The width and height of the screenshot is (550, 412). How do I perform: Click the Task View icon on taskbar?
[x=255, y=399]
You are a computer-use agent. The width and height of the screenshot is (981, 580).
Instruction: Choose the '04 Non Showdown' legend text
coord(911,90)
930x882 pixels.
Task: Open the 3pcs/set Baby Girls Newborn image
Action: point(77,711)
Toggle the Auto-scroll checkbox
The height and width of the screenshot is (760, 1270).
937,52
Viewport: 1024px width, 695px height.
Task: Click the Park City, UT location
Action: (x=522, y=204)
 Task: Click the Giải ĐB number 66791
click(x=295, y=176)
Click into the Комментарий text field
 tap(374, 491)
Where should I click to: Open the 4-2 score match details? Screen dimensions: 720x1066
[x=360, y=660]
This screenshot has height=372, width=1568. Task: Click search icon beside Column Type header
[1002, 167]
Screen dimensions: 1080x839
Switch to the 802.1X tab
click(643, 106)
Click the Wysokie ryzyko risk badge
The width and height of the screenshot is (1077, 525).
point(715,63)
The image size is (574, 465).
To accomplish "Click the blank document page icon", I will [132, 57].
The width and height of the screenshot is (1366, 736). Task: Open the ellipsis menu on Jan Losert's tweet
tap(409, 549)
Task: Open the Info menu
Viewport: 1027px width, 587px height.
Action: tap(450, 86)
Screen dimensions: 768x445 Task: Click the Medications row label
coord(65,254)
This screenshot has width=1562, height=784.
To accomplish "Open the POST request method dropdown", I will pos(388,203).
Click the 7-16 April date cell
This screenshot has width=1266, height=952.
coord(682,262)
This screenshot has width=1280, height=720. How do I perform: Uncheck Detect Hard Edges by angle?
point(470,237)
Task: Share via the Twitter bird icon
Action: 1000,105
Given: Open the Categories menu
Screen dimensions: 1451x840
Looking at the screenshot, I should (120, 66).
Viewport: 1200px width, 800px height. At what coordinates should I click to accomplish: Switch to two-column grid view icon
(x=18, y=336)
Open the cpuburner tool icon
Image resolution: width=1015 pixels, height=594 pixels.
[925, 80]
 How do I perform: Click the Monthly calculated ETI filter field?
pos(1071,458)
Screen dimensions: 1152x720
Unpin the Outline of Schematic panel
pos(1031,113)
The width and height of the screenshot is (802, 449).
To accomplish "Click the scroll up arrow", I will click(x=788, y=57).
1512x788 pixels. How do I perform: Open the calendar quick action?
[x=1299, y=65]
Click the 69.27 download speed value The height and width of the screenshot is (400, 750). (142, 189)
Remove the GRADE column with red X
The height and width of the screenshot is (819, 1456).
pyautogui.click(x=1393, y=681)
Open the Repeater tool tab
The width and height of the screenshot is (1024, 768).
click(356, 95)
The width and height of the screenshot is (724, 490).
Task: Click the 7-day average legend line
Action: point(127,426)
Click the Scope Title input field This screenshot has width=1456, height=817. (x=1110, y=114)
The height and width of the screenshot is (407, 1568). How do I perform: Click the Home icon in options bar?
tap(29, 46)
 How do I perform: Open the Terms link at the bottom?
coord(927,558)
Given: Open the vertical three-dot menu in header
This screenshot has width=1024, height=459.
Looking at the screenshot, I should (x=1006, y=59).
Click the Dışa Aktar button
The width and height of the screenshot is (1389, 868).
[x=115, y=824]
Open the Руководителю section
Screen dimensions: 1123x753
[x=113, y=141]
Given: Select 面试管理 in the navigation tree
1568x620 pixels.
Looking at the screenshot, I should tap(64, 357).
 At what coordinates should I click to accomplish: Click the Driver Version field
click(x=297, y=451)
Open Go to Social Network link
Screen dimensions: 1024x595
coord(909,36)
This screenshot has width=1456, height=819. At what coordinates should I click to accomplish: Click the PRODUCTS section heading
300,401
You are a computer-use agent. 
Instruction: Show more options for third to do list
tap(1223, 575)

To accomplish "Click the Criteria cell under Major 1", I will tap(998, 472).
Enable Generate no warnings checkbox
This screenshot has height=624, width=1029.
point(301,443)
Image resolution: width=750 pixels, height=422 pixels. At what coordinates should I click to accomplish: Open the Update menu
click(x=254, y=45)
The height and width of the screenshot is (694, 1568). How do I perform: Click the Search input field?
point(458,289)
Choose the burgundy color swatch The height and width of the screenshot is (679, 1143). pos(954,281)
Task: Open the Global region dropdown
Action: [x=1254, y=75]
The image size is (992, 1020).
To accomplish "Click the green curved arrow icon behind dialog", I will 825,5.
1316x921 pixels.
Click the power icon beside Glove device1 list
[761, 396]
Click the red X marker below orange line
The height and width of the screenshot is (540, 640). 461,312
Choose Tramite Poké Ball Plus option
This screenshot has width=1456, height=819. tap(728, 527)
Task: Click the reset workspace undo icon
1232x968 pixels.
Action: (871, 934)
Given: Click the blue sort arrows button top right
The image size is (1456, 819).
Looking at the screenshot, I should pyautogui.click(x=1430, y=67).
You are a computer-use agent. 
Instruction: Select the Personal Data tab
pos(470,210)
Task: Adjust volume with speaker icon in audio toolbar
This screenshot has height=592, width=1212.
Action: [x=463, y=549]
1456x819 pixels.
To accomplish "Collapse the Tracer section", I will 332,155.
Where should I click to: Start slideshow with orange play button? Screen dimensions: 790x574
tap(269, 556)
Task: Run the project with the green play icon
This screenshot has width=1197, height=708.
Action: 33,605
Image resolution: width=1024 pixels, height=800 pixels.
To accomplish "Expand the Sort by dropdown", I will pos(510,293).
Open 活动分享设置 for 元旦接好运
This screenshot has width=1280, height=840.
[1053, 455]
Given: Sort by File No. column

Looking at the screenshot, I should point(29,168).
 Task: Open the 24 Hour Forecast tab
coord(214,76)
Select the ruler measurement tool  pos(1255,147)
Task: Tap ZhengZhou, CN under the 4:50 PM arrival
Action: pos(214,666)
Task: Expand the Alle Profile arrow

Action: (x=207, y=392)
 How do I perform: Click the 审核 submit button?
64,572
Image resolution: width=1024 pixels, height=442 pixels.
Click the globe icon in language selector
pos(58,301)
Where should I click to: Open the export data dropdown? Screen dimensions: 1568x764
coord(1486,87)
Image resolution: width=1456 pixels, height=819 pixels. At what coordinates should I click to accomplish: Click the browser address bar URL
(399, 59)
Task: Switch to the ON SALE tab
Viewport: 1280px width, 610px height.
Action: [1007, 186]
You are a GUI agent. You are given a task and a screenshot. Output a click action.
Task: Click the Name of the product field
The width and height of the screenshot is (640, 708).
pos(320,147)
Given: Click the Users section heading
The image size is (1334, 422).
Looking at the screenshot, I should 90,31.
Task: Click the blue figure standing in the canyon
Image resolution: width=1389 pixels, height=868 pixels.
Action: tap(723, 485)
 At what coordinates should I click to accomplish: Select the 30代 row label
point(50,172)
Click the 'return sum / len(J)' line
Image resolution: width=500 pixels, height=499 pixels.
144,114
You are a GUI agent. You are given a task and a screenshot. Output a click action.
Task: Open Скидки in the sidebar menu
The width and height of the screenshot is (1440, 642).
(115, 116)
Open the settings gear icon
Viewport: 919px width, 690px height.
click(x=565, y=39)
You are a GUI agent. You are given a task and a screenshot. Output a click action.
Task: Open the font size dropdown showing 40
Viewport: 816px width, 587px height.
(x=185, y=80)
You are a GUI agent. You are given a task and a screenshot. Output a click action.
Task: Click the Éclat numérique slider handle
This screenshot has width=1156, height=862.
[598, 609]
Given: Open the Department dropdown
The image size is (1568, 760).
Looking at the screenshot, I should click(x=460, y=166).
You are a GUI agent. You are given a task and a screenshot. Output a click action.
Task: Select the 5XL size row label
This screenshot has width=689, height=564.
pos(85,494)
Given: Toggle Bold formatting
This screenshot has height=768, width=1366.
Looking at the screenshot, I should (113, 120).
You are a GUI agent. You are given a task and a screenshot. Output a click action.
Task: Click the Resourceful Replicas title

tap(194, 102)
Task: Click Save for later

* SET PROBLEM
Rewrite the listing's stretch from the line containing "Screen dimensions: 1080x839" through the line containing "will [132, 57].", replacing "blank" with "empty" and leaving everything else unchanged. Output only those lines.

* WRITTEN ANSWER
Screen dimensions: 1080x839
Switch to the 802.1X tab
click(643, 106)
Click the Wysokie ryzyko risk badge
The width and height of the screenshot is (1077, 525).
point(715,63)
The image size is (574, 465).
To accomplish "Click the empty document page icon", I will [132, 57].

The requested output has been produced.